Renaud Barbosa da Silva, professor da Ebape/FGV, diz que a maior movimentação de cargas é reflexo de um problema estrutural do país, cuja pauta de exportações é de itens de baixo valor agregado.

— Soja, minério e milho são exportados em grandes volumes. Mas em termos qualitativos isso não significa nada. O Brasil devia exportar itens de maior valor agregado — afirma Silva.

Especialistas citam ainda a Lei dos Portos, que possibilitou a renovação antecipada do contrato de quem já operava nas áreas administradas pelo governo e permitiu aos terminais privados movimentar cargas de terceiros. Altair Ferreira Filho, do Departamento de Engenharia do Ibmec/RJ, ressalta que houve modernização em vários terminais:

— Isso melhorou a cabotagem, ajudando na movimentação de cargas. Além disso, pesa o custo elevado do transporte rodoviário. Mas ainda estamos colhendo os frutos de maiores vendas de produtos sem valor agregado, beneficiados pelo dólar. Não podemos ficar satisfeitos com isso.

▶ _Exercícios_:
[1] Responda com base no trecho sobre a movimentação de cargas:
(a) Segundo Renaud Barbosa da Silva, quais produtos o país exporta em grandes volumes?
(b) O que a Lei dos Portos passou a permitir aos terminais privados?
(c) Que custo alto Altair Ferreira Filho diz que também pesa?
[2] No trecho sobre a movimentação de cargas, reescreva de forma mais curta o parágrafo que começa com "Especialistas citam ainda a Lei dos Portos".
[3] Continue o trecho sobre a movimentação de cargas a partir do ponto em que ele termina.
As linhas que vêm a seguir não fazem falta aqui.

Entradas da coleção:
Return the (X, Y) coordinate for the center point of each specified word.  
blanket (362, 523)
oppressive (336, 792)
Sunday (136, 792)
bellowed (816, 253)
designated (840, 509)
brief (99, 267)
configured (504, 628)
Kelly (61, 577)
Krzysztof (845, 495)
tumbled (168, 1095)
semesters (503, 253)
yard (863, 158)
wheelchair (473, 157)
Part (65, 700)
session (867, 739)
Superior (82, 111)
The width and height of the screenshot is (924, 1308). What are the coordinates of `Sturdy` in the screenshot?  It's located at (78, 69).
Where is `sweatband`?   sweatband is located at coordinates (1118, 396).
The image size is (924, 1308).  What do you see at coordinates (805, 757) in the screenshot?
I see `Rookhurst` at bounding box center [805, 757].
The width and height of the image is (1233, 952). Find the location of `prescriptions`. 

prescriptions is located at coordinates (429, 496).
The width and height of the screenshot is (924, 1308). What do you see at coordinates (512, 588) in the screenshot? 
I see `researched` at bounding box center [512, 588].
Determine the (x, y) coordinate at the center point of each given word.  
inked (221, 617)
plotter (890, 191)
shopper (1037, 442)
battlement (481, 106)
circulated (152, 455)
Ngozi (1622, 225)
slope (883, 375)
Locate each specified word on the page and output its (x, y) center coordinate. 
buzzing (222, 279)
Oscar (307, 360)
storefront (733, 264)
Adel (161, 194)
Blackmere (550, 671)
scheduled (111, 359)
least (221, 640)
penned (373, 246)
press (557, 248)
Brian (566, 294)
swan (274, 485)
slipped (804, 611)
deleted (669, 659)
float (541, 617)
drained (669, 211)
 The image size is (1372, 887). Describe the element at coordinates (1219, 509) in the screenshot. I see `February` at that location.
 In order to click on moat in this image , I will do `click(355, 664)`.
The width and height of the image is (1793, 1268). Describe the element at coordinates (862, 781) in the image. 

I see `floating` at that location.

▶ _Respostas_:
[1]
(a) Soja, minério e milho.
(b) Movimentar cargas de terceiros.
(c) O custo do transporte rodoviário.

[2] Especialistas também apontam a Lei dos Portos. Ela permitiu renovar antes do prazo os contratos de quem já operava em áreas do governo. Também deixou os terminais privados movimentarem cargas de terceiros. Altair Ferreira Filho, do Departamento de Engenharia do Ibmec/RJ, destaca que vários terminais se modernizaram.

[3]
Roberto Teller, diretor-geral da Libra Terminais de Santos, grupo que também opera no Rio, explica que o setor de granéis vai bem graças às exportações de soja, arroz e milho. Já no segmento de contêineres há maior competição: a oferta aumentou mais que a demanda.

— Com mais concorrência, os preços tendem a cair. Para melhorar a infraestrutura e a produtividade, a Libra Terminais investiu R$ 500 milhões no Rio. Em Santos, vamos investir R$ 750 milhões até 2035, sendo R$ 450 milhões nos próximos três anos — diz Teller. FINANCIAMENTO É ENTRAVE PARA CRESCER Além disso, em dezembro, serão licitadas quatro áreas nos portos de Santos e Pará, com expectativa de arrecadação de R$ 1,1 bilhão, todas para transporte de commodities como soja e celulose. Segundo o ministro da Secretaria dos Portos, o governo ainda pretende lançar, ainda neste ano, um edital para mais quatro áreas — três em Belém e uma no Pará — a fim de arrecadar outro R$ 1 bilhão.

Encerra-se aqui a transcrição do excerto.